Discoveries in Pharmacology and the Risk : Benefit Ratio of Drugs Flashcards
Other than to treat or prevent diseases, what can drugs be used to prevent?
Pregnancy (contraception).
(Lecture 1, Slide 6)
What are 3 adverse reactions patients can have to drugs?
Overdoses, idiosyncratic reactions (cannot be explained by known mechanisms) and hypersensitivity.
(Lecture 1, Slide 7)
What types of drugs can be abused?
Illegal - Illegal drugs such as heroin, cocaine, cannabis, ecstasy
Legal - such as nicotine, alcohol
(Lecture 1, Slide 7)
What are the three ways in which drugs can be used to combat a condition?
Curative (Eliminate underlying condition)
Suppressive (Doesn’t eliminate underlying condition)
Preventative (Stops condition occurring)
(Lecture 1, Slide 9)
What are the 3 positive impacts of drugs?
Can save lives, improve quality of life (such as diabetes or epilepsy), or even seeming trivial things (such as avoiding sleepless nights or embarrassment / discomfort)
(Lecture 1, Slide 10)
What are the 3 negative impacts of drugs?
Seemingly trivial (e.g drowsiness), Reduced quality of life (erectile disfunction) and can be life-threatening (Overdose, addiction / abuse)
(Lecture 1, Slide 11)
What is the Risk : Benefit ratio?
The toxicity of the drug must be weighed against the severity of the condition, e.g you wouldn’t use a very toxic drug on a mild condition but you would use a mildly unpleasant drug on a life-threatening condition
(Lecture 1, Slide 15)
What 3 things would a theoretically risk free drug be?
Physician must know exactly what action is required and use the drug correctly.
Drug had only the desired reaction and did nothing else.
Exactly the right amount of action was easily achieved.
(Lecture 1, Slide 16)
Do risk free drugs exist?
No.
(Lecture 1, Slide 16)
Why are many drugs insufficiently selective?
As dose increases, other organs and tissues are affected.
(Lecture 1, Slide 17)
How may a drug produce permanent changes?
Prolonged modification of a tissue.
(Lecture 1, Slide 17)
Why do drugs affect patients differently?
Many patients are heterogenous.
(Lecture 1, Slide 18)
Why are dosage adjustments imprecise and crude?
Table dose increases often involve doubling of dosages e.g 10 > 25 > 50 > 100 mg.
(Lecture 1, Slide 18)
State 3 ways we can reduce drug risk.
By gaining more knowledge of the disease we are trying to treat.
Site-specific delivery.
Site-specific effects.
Informed, careful prescribing.
Pharmacogenomics and Personalised Medicine.
(Lecture 1, Slide 19)
What are some problems in drug development? (Name 3)
The need to use animals
Alternatives to animals aren’t representative
Ethical concerns
Legislation
Costs ~ $2.7 billion ( ~ £2.2 billion) to bring a new drug to market.
(Lecture 1, Slide 22)
What are Naturopathic medicines?
Include things such as Chinese herbal medicine and can contain pharmacologically active ingredients but the dose and composition is unknown.
(Lecture 1, Slide 27)
What are Homeopathic medicines?
Made by dilutions in water down to a10^-60 volume of the original compound that contain no active molecules unless taken in extremely massive volumes.
(Lecture 1, Slide 27)
What is a placebo?
An inert (chemically inactive) substance or sham (bogus/fake) therapy
(Lecture 1, Slide 28)
Why does the placebo effect work?
All diseases have a psychosomatic component, i.e. belief in therapy results in improved health.
(Lecture 1, Slide 28)
What are the 3 aims of Clinical Pharmacology?

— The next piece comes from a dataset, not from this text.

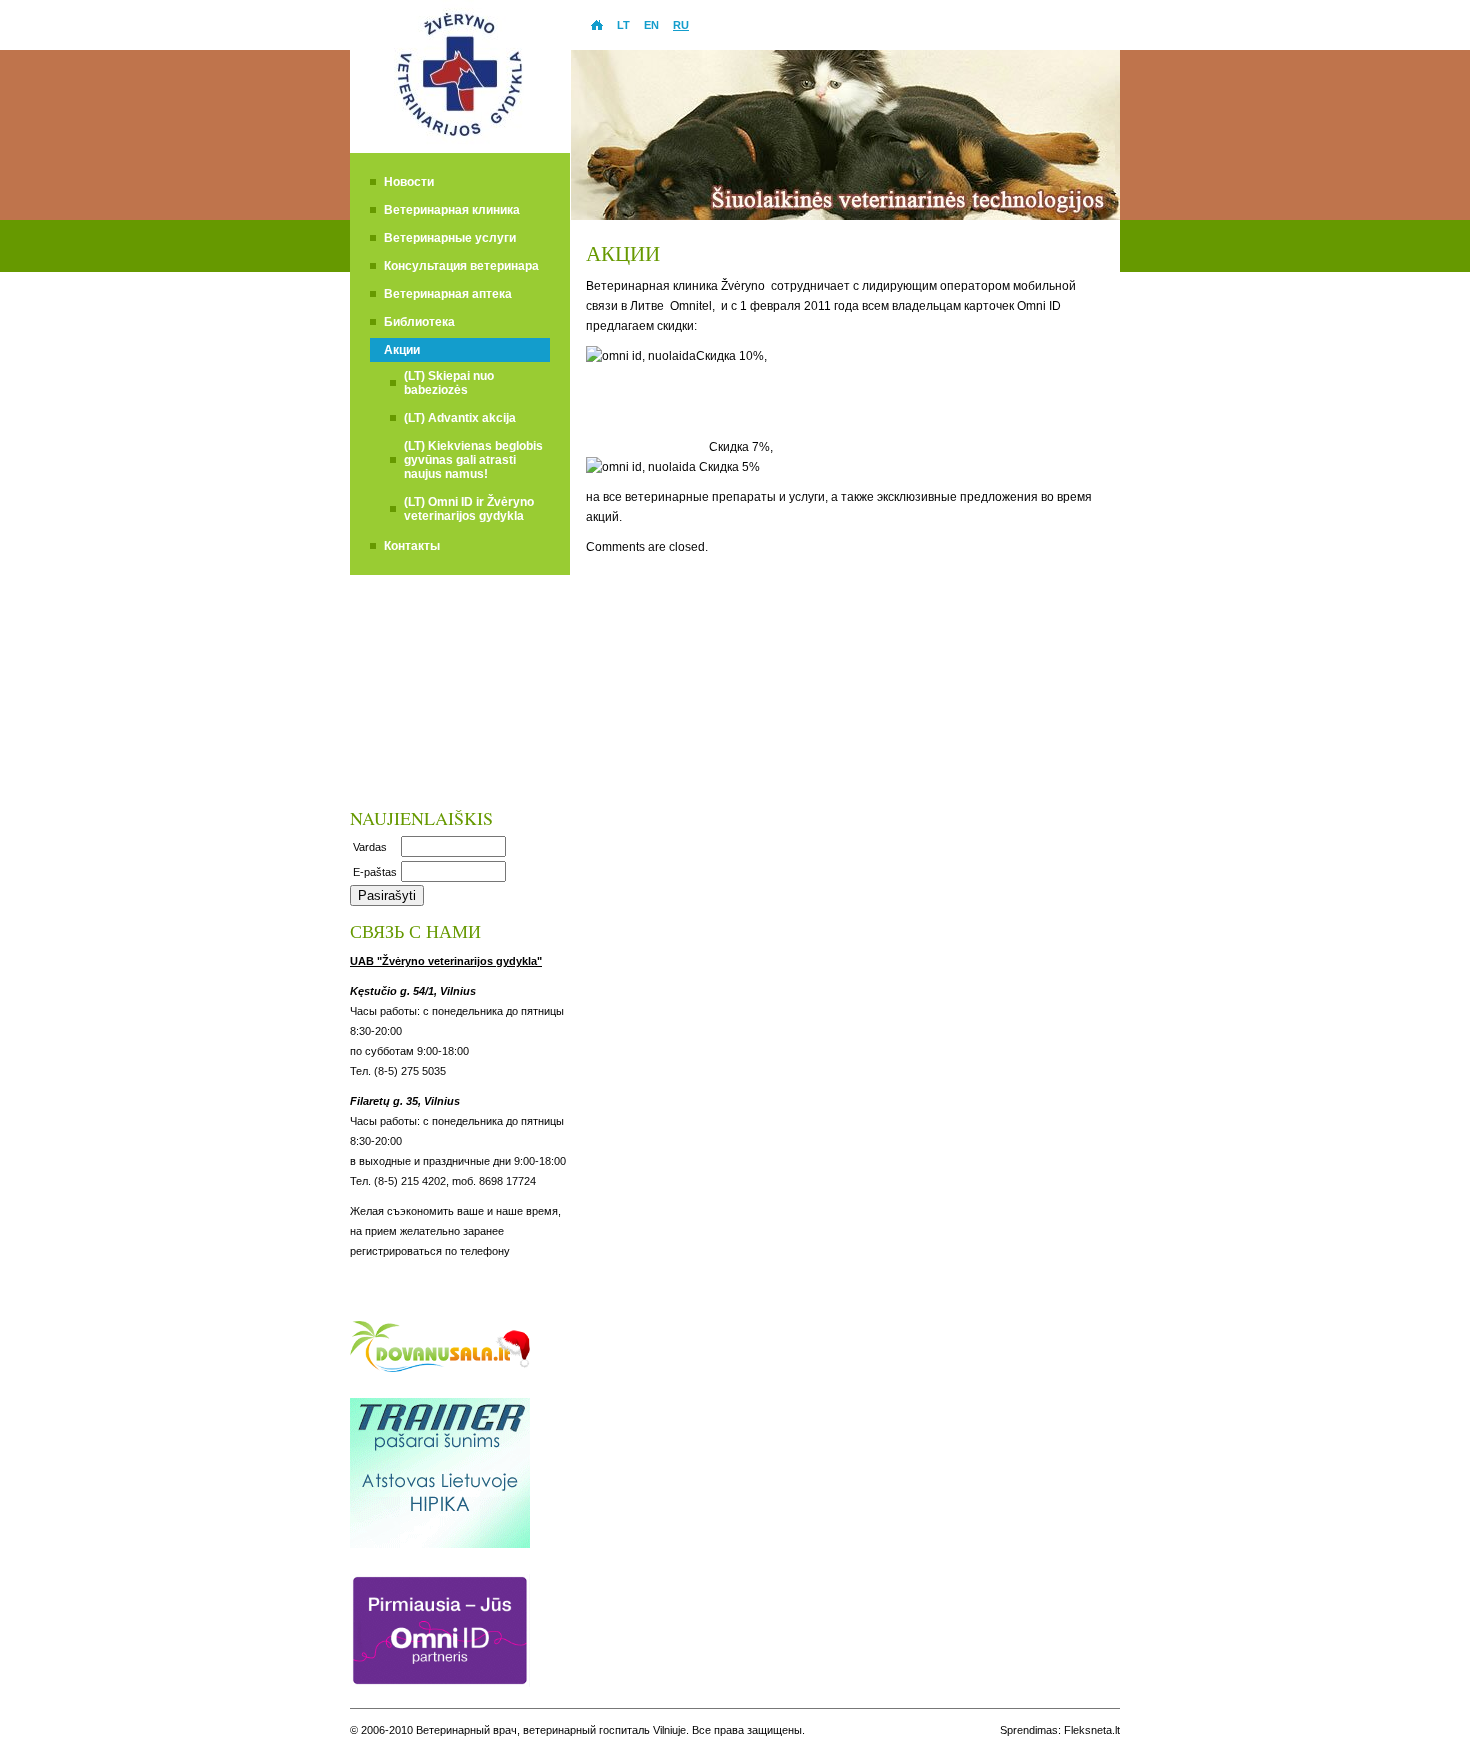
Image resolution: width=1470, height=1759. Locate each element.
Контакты (412, 546)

To explain drug action at a molecular level, enable development of new drugs and to show that candidate drugs ( a compound with strong therapeutic potential) are safe.
(Lecture 1, Slide 29)
State 3 ways clinical pharmacology achieves its aims.
Animal and human studies
Research into drugs and drug action at a molecular cellular, tissue and organ levels
By using placebo controlled, double blind (where the patient doesn’t know what drug they are given and the administrator doesn’t know what drug they are giving) trials.